VNDirect forecasts Vietnam’s economic growth in 2022 to reach 7.9%
According to the latest Macro Update report of VNDirect Securities, GDP growth in the third quarter of 2022 increased by 13.7% over the same period, largely thanks to a strong increase in services (+18.7% over the same period last year), at the same time industry and construction increased well (+12.9% yoy).
In the first 9 months of 2022, Vietnam’s economy grew by 8.8% over the same period last year, VNDirect experts assessed this as the strongest 9-month growth rate in the past 12 years.
However, VNDirect’s report also forecasts that Vietnam’s growth momentum may slow down in the fourth quarter of 2022 and 2023 due to growing concerns about a global recession.
VNDirect experts point out four main risks to the Vietnamese economy in the coming time. The first is that the Fed and the European Central Bank continue to maintain tight monetary policy to control inflation, which may push interest rates higher in the future.
This has led to a decline in consumer demand, a tightening job market and slower economic growth in the US and Europe. Lower consumer demand in the US and Europe will negatively affect Vietnam’s exports to these two markets (accounting for nearly half of Vietnam’s total export value in 2021) in the coming quarters.
Second, experts believe that China’s economic slowdown will affect Vietnam’s exports to this market.
The closure of factories in China or a power cut may affect Vietnam’s manufacturing sector because many of Vietnam’s manufacturing industries are highly dependent on input materials from China such as textiles, metallurgy, … chemicals, and electronics.
Third, in terms of exchange rate, the strong increase of the USD puts great pressure on the exchange rate of Vietnam. In order to stabilize the exchange rate, the State Bank of Vietnam (SBV) had to intervene in the market and sell off a large amount of foreign exchange reserves.
However, if the USD continues to strengthen, the SBV will have less resources to intervene because foreign exchange reserves are thinner than before. In a worse case, the SBV may have to consider an increase in operating interest rates, thereby increasing business costs and negatively affecting the economic recovery.
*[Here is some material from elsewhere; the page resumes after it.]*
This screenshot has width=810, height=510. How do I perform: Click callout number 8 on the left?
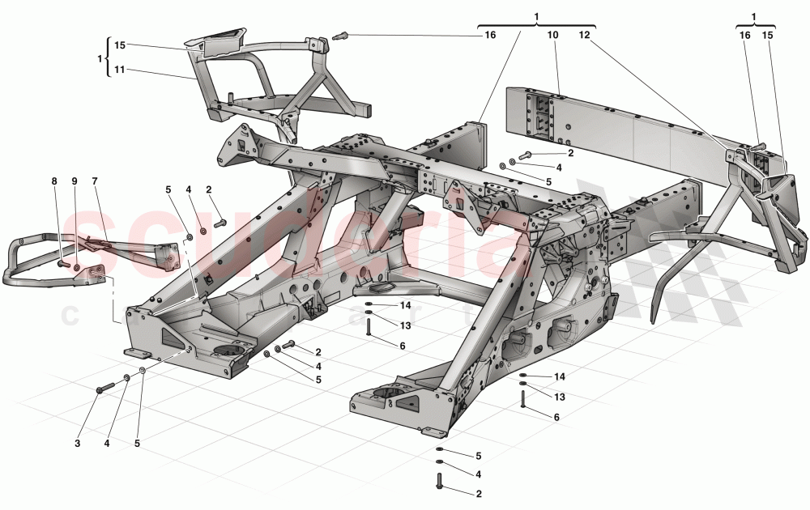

Fourth, inflation risks still exist as the Russia-Ukraine tension risks prolonging and causing disruptions to global supply chains. Higher-than-expected inflation could hamper economic growth and lead to tighter monetary policy. The SBV has less room to maintain loose monetary policy to support the economy.
However, VNDirect’s report said that there are still a number of supporting factors to help Vietnam reduce the risk of slowing economic growth, including abundant public investment capital and the expected recovery of foreign visitors. strong next year.
Therefore, VNDirect Research forecasts GDP growth in the fourth quarter of 2022 to reach 5.6%, bringing the growth of the whole year to 7.9% over the same period last year.
In 2023, the forecasting department thinks that Vietnam’s GDP growth will slow down to 6.9% over the same period. This growth rate still puts Vietnam among the fastest growing economies in the region.